[Stored data entries]
===

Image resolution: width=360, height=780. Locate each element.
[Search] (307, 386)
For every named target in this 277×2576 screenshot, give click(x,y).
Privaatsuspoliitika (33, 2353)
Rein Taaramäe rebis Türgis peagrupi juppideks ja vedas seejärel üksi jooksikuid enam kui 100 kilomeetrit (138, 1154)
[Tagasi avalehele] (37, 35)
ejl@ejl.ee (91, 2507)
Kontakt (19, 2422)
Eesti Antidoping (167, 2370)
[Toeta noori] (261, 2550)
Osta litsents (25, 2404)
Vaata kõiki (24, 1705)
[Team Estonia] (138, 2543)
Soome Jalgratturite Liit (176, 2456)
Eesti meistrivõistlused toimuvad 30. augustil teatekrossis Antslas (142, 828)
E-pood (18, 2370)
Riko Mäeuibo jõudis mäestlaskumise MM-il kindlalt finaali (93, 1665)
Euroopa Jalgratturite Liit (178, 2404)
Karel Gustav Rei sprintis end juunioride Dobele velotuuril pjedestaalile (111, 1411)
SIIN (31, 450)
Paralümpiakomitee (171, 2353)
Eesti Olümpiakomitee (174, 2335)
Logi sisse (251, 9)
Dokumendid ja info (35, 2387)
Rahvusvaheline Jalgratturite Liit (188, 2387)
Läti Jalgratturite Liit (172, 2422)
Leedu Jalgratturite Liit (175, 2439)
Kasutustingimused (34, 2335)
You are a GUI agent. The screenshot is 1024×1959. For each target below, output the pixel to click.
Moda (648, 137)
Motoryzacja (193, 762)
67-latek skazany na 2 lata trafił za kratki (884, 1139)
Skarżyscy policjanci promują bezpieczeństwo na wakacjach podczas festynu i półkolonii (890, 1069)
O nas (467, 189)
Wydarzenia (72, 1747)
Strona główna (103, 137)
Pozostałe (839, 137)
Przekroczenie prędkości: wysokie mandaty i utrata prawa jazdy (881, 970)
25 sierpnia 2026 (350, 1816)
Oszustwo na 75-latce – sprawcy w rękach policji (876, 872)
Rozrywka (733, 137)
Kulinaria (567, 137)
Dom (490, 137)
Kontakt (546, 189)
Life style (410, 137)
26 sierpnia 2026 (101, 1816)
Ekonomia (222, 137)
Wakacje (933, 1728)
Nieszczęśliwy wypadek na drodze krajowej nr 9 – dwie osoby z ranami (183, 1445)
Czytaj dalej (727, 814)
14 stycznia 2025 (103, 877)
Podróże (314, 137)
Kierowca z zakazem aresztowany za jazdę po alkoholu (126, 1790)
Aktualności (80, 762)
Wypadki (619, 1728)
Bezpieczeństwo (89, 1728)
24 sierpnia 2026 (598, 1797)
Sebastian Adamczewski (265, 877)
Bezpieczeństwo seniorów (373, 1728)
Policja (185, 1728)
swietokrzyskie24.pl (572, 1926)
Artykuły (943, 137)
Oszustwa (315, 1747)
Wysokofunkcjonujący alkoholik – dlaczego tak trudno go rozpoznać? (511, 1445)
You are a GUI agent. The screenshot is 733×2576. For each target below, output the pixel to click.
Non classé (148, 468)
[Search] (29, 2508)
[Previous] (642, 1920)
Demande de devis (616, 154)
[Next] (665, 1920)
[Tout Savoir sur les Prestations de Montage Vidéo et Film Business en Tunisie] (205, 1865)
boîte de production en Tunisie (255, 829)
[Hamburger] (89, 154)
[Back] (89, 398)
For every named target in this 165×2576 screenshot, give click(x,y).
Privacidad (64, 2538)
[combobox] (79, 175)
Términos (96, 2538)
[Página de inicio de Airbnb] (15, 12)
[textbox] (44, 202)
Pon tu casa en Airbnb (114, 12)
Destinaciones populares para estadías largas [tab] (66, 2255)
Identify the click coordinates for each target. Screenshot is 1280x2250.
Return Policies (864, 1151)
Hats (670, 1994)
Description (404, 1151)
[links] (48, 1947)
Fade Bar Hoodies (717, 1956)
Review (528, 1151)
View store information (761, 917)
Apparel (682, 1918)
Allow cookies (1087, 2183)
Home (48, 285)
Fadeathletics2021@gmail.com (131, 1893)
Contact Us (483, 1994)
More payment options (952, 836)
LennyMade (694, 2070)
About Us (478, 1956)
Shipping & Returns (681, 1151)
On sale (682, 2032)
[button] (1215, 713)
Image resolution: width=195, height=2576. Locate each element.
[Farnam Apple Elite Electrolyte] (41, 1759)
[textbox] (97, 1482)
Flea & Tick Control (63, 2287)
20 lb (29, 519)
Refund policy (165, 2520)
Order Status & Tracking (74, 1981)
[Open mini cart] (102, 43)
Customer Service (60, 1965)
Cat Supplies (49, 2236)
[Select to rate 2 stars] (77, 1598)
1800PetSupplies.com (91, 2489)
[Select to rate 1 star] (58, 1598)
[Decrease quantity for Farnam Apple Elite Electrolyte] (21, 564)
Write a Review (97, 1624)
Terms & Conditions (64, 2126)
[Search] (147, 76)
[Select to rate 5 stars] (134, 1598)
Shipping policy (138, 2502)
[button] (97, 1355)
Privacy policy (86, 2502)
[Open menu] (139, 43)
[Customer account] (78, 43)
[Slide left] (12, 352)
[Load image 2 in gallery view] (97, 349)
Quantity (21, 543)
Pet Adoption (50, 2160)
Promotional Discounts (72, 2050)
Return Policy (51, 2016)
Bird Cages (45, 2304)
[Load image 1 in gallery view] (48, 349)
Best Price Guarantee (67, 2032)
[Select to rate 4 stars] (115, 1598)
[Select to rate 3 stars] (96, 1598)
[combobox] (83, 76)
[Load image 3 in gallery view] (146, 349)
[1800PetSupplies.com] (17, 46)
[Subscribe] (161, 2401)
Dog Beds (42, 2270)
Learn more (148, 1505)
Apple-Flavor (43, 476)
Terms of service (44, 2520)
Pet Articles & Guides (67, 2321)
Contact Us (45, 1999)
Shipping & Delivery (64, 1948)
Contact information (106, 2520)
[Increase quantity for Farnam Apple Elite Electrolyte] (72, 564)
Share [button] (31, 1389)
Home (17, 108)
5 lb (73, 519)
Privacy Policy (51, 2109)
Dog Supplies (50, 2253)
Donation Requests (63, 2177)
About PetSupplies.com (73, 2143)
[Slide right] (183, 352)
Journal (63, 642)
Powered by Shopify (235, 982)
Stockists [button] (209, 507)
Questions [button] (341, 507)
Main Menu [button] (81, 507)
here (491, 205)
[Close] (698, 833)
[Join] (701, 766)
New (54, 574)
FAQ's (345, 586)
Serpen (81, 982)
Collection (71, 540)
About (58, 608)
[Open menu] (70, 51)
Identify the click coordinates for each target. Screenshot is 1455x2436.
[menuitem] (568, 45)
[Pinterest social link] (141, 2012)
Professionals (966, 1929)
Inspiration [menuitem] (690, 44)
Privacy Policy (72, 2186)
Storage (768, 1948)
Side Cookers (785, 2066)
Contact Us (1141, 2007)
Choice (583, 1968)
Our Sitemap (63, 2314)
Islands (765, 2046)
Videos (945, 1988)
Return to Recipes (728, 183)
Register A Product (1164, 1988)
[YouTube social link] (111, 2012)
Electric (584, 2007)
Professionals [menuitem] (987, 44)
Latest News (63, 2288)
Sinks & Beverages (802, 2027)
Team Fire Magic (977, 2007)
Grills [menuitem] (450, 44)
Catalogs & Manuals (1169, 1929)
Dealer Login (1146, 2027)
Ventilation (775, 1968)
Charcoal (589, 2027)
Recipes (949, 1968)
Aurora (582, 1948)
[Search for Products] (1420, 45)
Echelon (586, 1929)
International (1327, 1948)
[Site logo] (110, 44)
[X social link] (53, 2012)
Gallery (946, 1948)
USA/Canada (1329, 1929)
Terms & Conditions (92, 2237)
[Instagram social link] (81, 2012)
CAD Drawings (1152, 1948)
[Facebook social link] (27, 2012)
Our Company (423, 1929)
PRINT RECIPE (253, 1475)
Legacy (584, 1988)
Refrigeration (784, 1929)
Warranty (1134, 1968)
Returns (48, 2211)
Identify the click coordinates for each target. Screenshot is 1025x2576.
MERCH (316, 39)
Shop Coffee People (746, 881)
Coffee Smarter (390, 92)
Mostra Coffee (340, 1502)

===

Exercise prompt
Using the data above, print exactly the lines from the line that contains "[Subscribe] (161, 2401)" through the line that contains "Share [button] (31, 1389)", with both included.

Written solution
[Subscribe] (161, 2401)
Dog Beds (42, 2270)
Learn more (148, 1505)
Apple-Flavor (43, 476)
Terms of service (44, 2520)
Pet Articles & Guides (67, 2321)
Contact Us (45, 1999)
Shipping & Delivery (64, 1948)
Contact information (106, 2520)
[Increase quantity for Farnam Apple Elite Electrolyte] (72, 564)
Share [button] (31, 1389)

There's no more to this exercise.